# WHAT IS NEEDED:
Repeat the listing verbatim. Drop any pictures.

# SUPPLIED MATERIAL:
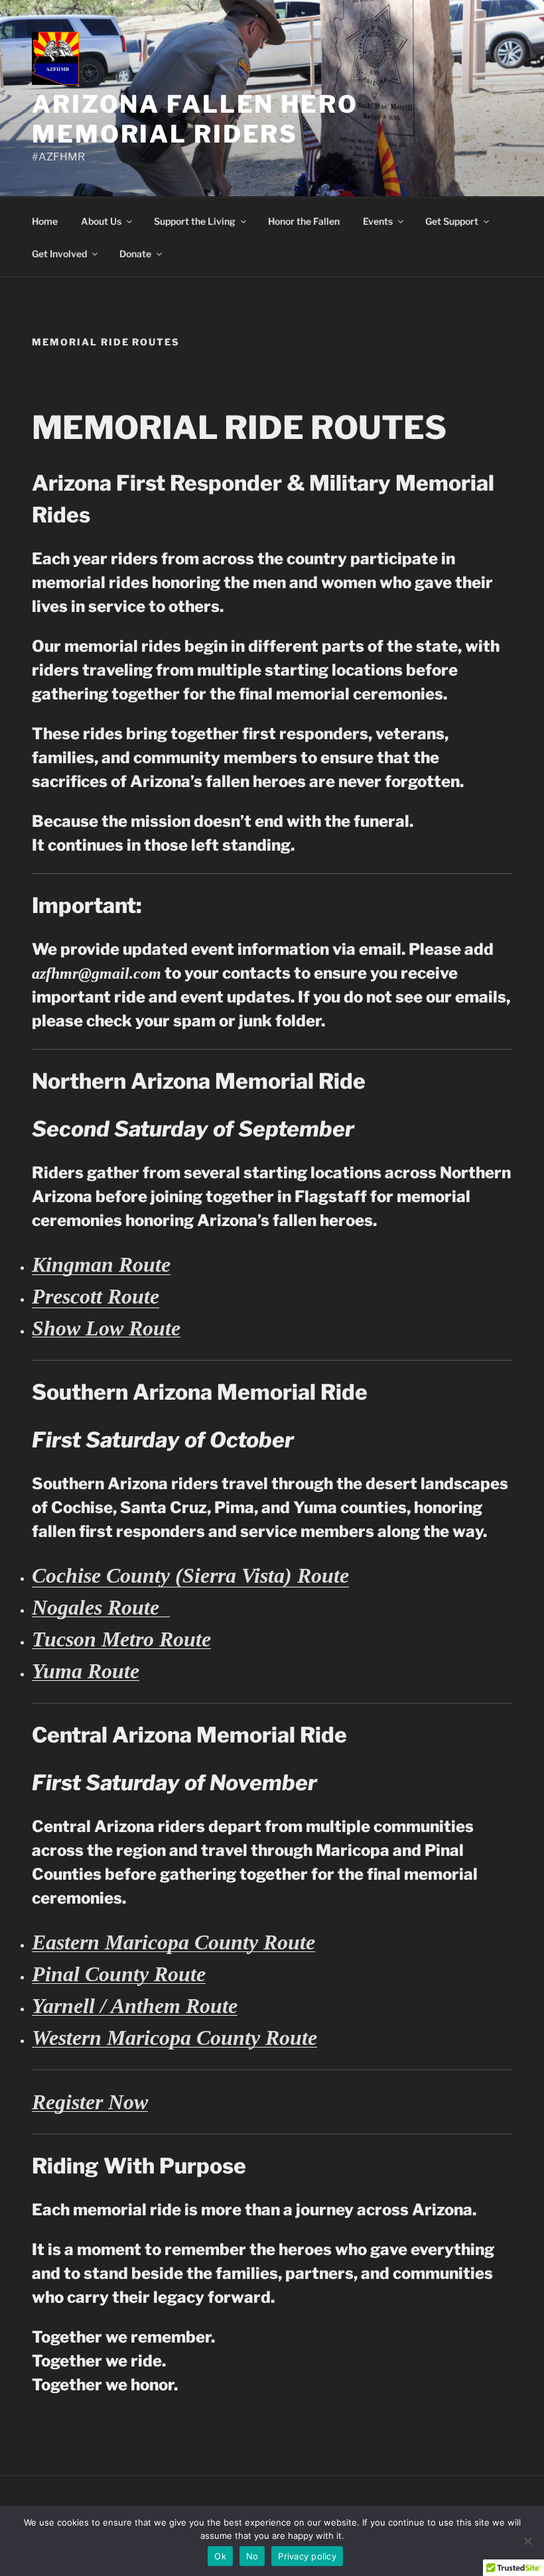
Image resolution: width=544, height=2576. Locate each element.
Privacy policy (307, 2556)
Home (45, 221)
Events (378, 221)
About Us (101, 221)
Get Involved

# SOLUTION BELOW:
Image resolution: width=544, height=2576. Locate each element.
Privacy policy (307, 2556)
Home (45, 221)
Events (378, 221)
About Us (101, 221)
Get Involved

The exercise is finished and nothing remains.